======== Data provided ========

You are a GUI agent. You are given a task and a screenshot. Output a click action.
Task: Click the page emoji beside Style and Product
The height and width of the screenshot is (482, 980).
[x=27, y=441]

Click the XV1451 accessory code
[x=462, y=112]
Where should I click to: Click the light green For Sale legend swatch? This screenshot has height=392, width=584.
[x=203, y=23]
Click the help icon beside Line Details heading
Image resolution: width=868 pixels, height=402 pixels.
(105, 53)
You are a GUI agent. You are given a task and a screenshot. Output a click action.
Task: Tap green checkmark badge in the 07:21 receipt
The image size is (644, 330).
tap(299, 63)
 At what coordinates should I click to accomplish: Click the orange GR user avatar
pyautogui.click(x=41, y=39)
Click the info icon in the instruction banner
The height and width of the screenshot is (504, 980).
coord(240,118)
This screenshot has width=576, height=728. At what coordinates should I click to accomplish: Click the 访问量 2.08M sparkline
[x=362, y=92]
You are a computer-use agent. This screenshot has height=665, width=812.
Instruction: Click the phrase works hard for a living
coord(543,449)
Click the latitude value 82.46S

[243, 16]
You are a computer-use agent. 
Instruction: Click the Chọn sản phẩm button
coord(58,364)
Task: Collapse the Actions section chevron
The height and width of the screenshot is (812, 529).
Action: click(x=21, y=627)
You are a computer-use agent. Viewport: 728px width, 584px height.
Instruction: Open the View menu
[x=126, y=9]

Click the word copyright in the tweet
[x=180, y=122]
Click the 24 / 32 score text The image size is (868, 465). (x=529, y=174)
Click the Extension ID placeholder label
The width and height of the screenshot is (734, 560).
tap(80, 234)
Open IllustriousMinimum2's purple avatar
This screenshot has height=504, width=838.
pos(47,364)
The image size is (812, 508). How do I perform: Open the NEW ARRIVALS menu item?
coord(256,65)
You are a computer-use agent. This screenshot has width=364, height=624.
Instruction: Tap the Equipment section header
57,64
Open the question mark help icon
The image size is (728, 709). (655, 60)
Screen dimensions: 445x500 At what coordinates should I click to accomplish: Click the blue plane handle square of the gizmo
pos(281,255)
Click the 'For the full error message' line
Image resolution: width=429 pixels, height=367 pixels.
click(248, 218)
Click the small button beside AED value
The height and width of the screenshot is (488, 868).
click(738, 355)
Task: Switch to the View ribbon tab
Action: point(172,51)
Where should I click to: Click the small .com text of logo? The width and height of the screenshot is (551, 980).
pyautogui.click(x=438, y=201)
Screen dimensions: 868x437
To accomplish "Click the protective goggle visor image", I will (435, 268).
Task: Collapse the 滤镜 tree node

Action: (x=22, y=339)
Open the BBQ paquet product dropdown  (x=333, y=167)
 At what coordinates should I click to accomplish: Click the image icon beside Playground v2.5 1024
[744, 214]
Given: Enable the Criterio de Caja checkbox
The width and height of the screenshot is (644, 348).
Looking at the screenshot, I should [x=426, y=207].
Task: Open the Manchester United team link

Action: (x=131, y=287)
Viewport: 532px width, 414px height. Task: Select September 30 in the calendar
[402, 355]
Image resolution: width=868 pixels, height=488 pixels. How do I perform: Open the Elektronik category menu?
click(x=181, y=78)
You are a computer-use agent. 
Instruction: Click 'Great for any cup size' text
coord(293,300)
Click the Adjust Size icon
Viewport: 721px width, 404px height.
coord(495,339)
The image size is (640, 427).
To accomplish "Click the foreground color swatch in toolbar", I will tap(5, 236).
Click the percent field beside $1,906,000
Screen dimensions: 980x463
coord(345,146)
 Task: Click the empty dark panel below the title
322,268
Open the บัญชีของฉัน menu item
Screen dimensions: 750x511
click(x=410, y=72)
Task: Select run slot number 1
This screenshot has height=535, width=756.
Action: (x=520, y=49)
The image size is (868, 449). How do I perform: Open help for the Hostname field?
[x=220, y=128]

========

** What this task involves **
For this exercise, copy word for word the line that contains "The width and height of the screenshot is (644, 348)." and every line after it, ending with the last line of the entries above.

** Response area **
The width and height of the screenshot is (644, 348).
Looking at the screenshot, I should [x=426, y=207].
Task: Open the Manchester United team link

Action: (x=131, y=287)
Viewport: 532px width, 414px height. Task: Select September 30 in the calendar
[402, 355]
Image resolution: width=868 pixels, height=488 pixels. How do I perform: Open the Elektronik category menu?
click(x=181, y=78)
You are a computer-use agent. 
Instruction: Click 'Great for any cup size' text
coord(293,300)
Click the Adjust Size icon
Viewport: 721px width, 404px height.
coord(495,339)
The image size is (640, 427).
To accomplish "Click the foreground color swatch in toolbar", I will tap(5, 236).
Click the percent field beside $1,906,000
Screen dimensions: 980x463
coord(345,146)
 Task: Click the empty dark panel below the title
322,268
Open the บัญชีของฉัน menu item
Screen dimensions: 750x511
click(x=410, y=72)
Task: Select run slot number 1
This screenshot has height=535, width=756.
Action: (x=520, y=49)
The image size is (868, 449). How do I perform: Open help for the Hostname field?
[x=220, y=128]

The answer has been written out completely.